Das Tingvall Trio vor einem rotem Hintergrund
Tingvall Trio: Jürgen Spiegel, Omar Rodriguez Calvo, Martin Tingvall (v. l.) (Foto: Steven Haberland)

Das Tingvall Trio gibt es seit mehr als 20 Jahren. Doch so explizit politisch hat es noch nie geklungen. Wir haben mit dem Jazz-Trio gesprochen.

Martin, euer neues Album heißt „Pax“. Ich muss wohl nicht fragen, worum es bei diesem Titel geht …
Martin Tingvall: Das Album ist ein Zeichen für den Frieden, es steht im Gegensatz zu dem Wahnsinn, der gerade auf der Welt passiert. Das hat sich schon auf dem Vorgängeralbum „Birds“ angedeutet; leider hat sich diese Entwicklung ja rasant fortgesetzt.

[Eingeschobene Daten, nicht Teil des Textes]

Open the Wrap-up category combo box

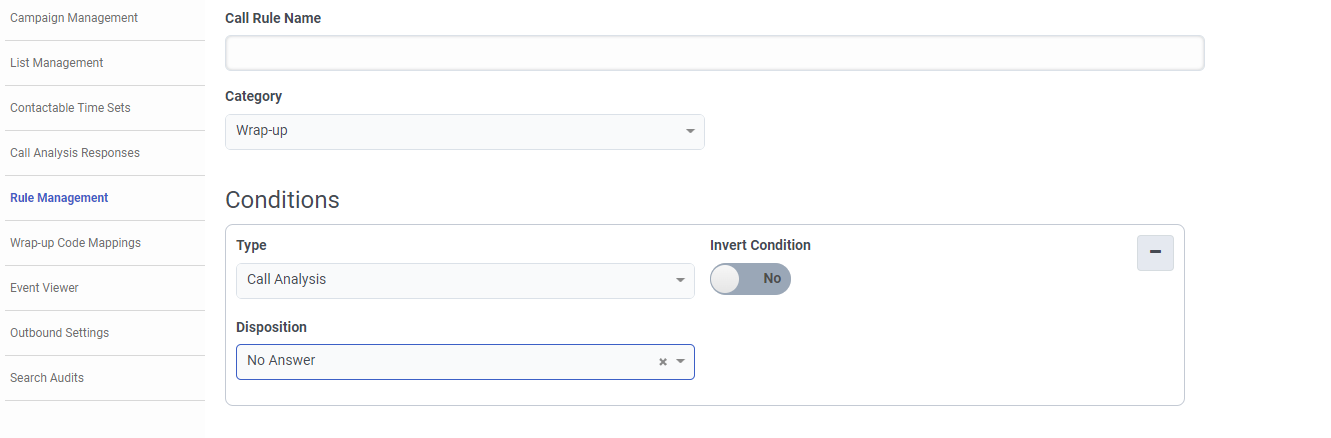click(x=455, y=131)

Hattet ihr beim Schreiben konkrete Krisen im Kopf?

Tingvall: Eigentlich geht es um die generelle Situation. Aber klar: Wenn Hunderttausende Menschen im Sudan sterben, geht es uns leider nur selten richtig nah, weil es so weit weg ist und kaum darüber berichtet wird. Wenn eine Katastrophe in der Nähe ist, betrifft einen das stärker – ich glaube, das ist auch ein Schutzmechanismus. Aktuell haben wir nun mal Krieg in Europa. Und den Klimawandel spürt man ja auch immer stärker. Es ist auf einmal alles um die Ecke.

Gleich der erste Track „Open Gate“ weckt natürlich bestimmte Assoziationen. Ist er als politisches Statement gemeint?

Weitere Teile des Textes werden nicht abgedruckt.